One thing I noticed that bothered me when I was making a "plan" for my Pathfinder 2E Kingmaker character: You can't increase skills "out of turn". You get your classes/levels skill increases, and that's almost all you can get. My Fighter was basically chosen to become the king-in-the-making for the group, and covering not just the Fighter skills and the social skills in the long run was almost impossible,and the way lots of stuff is set up as rolls against the difficulty of your level, I already forsee that it will be a struggle... I wouldn't mind spending feats on it, but it seems there isn't anything to boost skill proficiency level...

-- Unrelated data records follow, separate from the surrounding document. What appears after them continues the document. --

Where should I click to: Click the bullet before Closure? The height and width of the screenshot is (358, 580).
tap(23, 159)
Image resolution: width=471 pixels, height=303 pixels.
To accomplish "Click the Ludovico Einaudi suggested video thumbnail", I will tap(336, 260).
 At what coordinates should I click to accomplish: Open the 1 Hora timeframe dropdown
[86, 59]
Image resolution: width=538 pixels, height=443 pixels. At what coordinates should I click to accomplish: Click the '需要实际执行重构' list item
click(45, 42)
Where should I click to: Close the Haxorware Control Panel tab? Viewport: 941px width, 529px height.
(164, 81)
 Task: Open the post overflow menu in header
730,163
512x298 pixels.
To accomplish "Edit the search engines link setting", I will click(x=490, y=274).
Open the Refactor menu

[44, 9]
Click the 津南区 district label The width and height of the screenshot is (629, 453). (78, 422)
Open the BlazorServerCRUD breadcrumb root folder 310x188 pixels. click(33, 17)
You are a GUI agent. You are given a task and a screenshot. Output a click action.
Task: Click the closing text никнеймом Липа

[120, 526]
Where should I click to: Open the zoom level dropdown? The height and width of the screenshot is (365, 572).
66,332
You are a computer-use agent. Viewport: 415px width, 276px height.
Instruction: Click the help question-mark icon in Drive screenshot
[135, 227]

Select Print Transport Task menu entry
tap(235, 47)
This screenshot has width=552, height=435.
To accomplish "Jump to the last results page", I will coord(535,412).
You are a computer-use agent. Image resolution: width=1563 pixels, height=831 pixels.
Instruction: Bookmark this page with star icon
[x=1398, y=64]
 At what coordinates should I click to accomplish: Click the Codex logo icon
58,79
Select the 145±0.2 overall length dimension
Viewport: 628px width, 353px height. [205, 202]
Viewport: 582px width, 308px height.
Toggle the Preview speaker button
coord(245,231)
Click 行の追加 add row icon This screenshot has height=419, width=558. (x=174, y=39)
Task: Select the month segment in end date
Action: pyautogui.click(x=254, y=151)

I can't reconcile the first paragraph with the second. The bounded accuracy problem is that it makes skills less meaningful because everyone can roll; it creates points where having a skill is less meaningful than having the attributes. Combined with the lack of distinction with skill along with the difficulty in getting new ones makes it rough for anyone who wants to engage with it past the most cursory level. Like you talk about how you can't increase skills "out of turn" in PF2, but that's way worse in 5E where you can only get new skills by spending a Feat, which are both rare and are competing with a bunch of different (and often build-crucial, especially for Martials) feats and ASIs. This was one of the biggest problems I had back when 5E started and it's one of the things I've seen people mess around with to create more meaningful distinctions between those who have skills and those who don't. If you don't like plans, then 5E's version of skills is terrible because if you don't plan for what you want at the beginning, you're probably not going to have it (or at least have it for quite a while).
I also don't really get having problems creating a fighter with social skills in PF2 given the spread of attribute boosts they hand out. You might not be able to specialize in every charisma skill, but you can probably get one or two. Like, you talk about "Fighter Skills", but I'm not sure what you really need outside of "Athletics" to do just about all the things you need to do as a Fighter. What are you juggling here?
But honestly, when it comes to level-based systems, I generally think PF2 does a pretty good job of it. There's a lot more room to play with and use GM's discretion without breaking the system; it's easier to hand out a skill in something because it doesn't instantly boost up to maximum like 5E, while it's also harder to max out and break the system through numbers given how the actual math works.